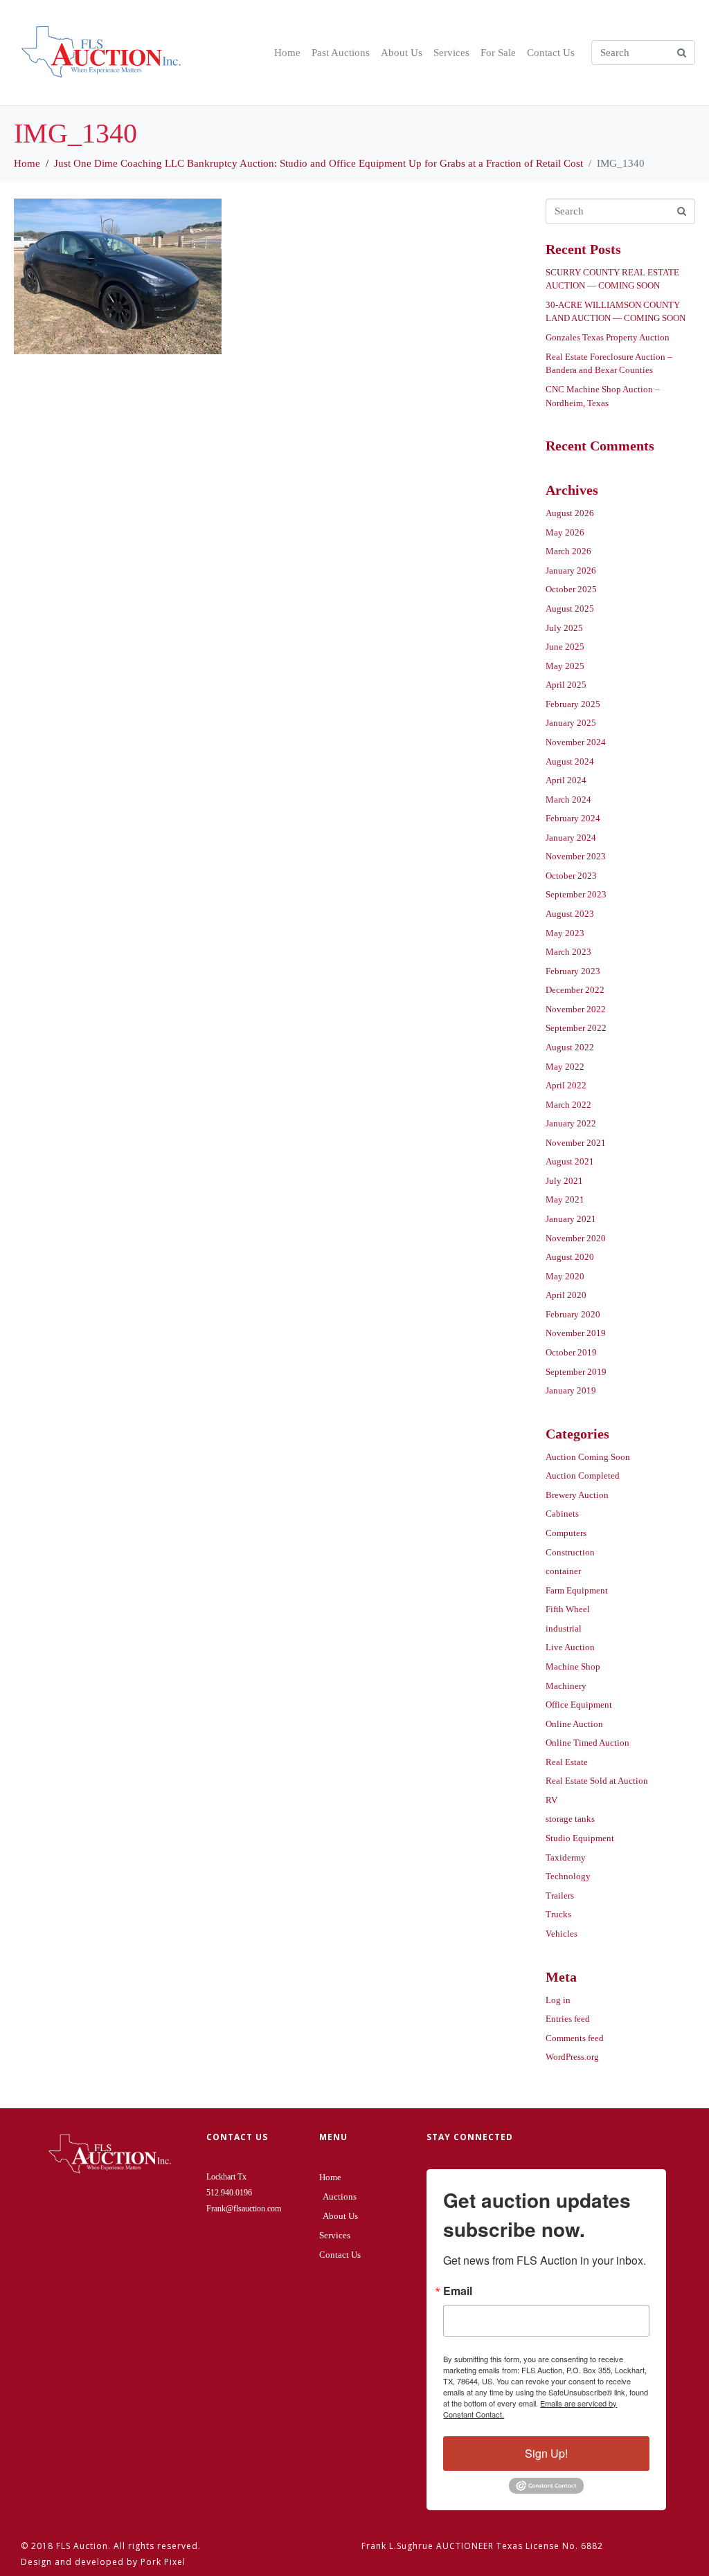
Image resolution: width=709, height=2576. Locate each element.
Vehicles (561, 1933)
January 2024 (571, 837)
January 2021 (571, 1219)
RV (551, 1800)
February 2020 (573, 1314)
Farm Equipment (577, 1590)
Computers (566, 1533)
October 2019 (571, 1352)
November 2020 (576, 1238)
────────────────────────────────────────
From the line with "Farm Equipment (577, 1590)" through the last line of the records, set down every line exactly as written and leave out all others.

Farm Equipment (577, 1590)
Computers (566, 1533)
October 2019 (571, 1352)
November 2020 (576, 1238)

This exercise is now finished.